Peringatan Hari Santri Nasional tahun ini mengusung tema “Merawat Indonesia Merdeka, Menjaga Peradaban Dunia.” Aulia menilai, tema tersebut sangat relevan dengan kondisi saat ini, di mana santri diharapkan mampu menjaga nilai-nilai kebangsaan sekaligus menjadi agen pembawa peradaban di tengah perubahan global.

Selain upacara, Pemkab Kukar juga menggelar kegiatan beseprah bersama sebagai simbol kebersamaan antara pemerintah daerah dan kalangan pesantren.

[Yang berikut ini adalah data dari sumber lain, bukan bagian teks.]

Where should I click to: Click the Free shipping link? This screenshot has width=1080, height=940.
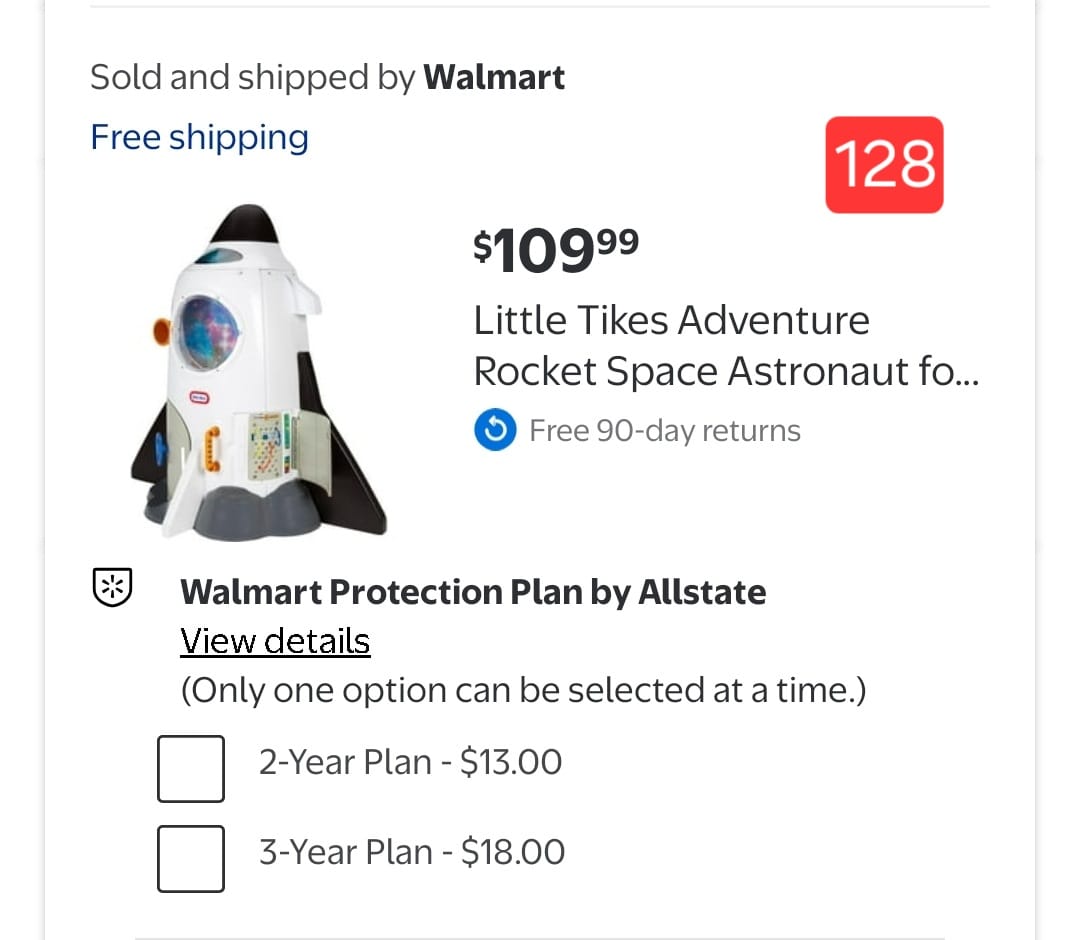click(199, 137)
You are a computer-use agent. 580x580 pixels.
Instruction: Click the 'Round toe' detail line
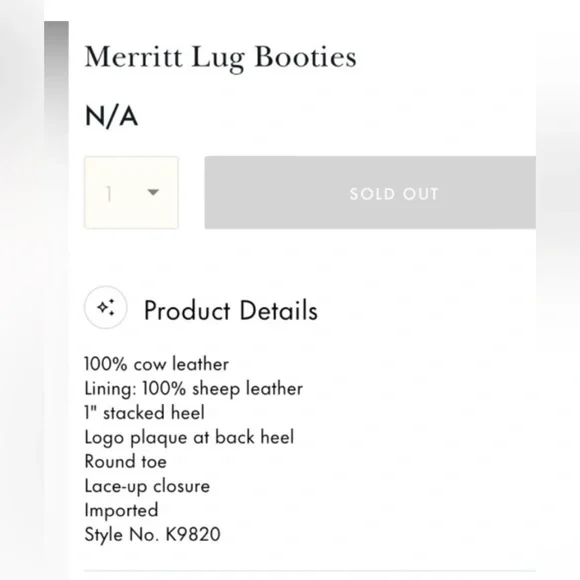[125, 462]
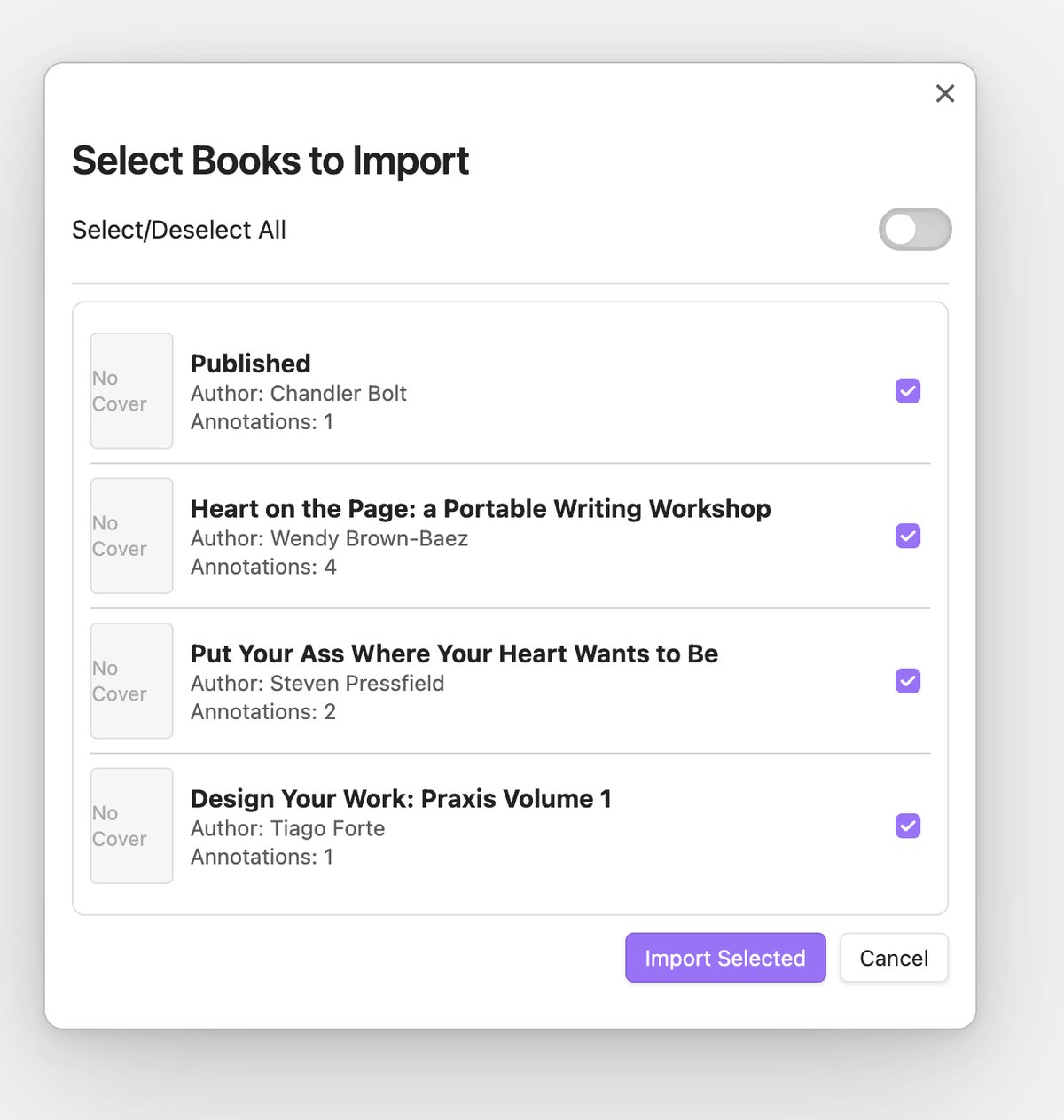
Task: Click cover placeholder beside Steven Pressfield's book
Action: click(131, 681)
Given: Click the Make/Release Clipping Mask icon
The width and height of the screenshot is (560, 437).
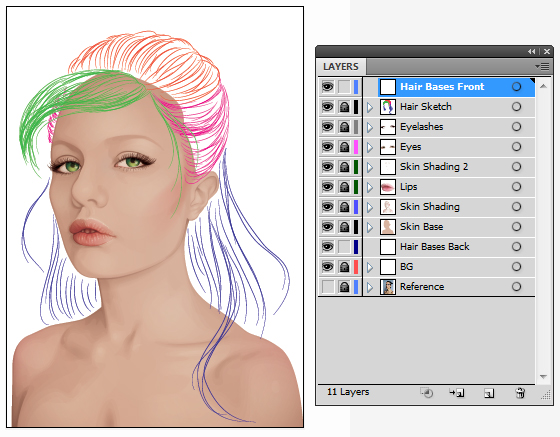Looking at the screenshot, I should coord(427,393).
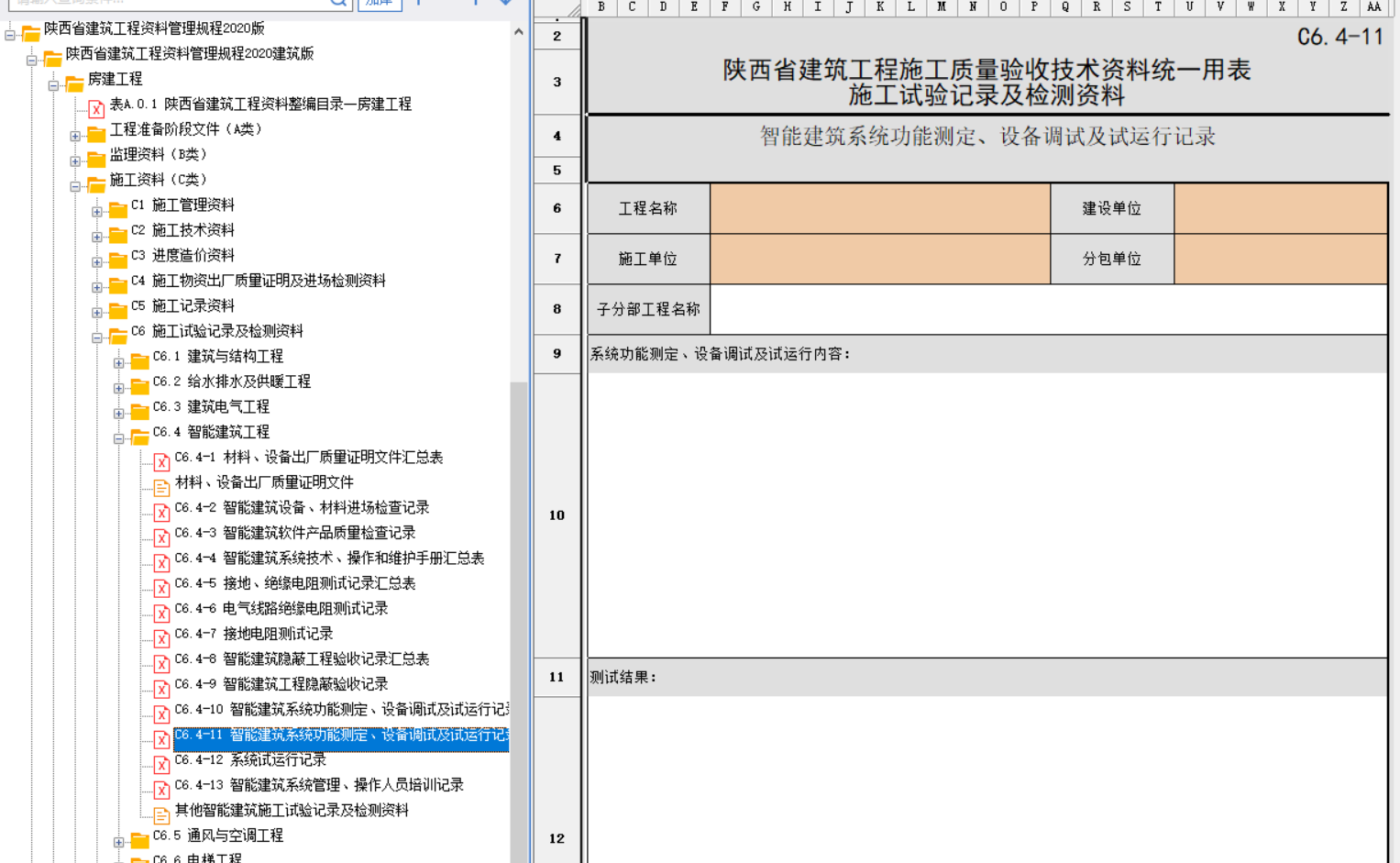Screen dimensions: 1400x863
Task: Click the tree panel scroll-up arrow
Action: [518, 32]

Momen ini sekaligus menjadi ajang silaturahmi serta wujud komitmen Pemkab Kukar dalam mendukung kemajuan pendidikan keagamaan di daerah.

Dalam kesempatan tersebut, Bupati Aulia juga menegaskan komitmen pemerintah untuk terus memberikan dukungan nyata kepada lembaga pendidikan keagamaan, termasuk melalui bantuan operasional pondok pesantren sebesar Rp100 juta per pondok.

“Melalui dukungan ini, kami berharap pesantren di Kutai Kartanegara semakin maju, mandiri, dan mampu melahirkan santri yang berilmu, berakhlak, serta siap menghadapi perkembangan zaman,” jelasnya.

Peringatan Hari Santri Nasional di Kutai Kartanegara tahun ini tidak hanya menjadi ajang refleksi sejarah perjuangan santri, tetapi juga menjadi wujud penghargaan atas peran santri dalam membangun peradaban, memperkuat moral bangsa, dan mendorong kemajuan daerah.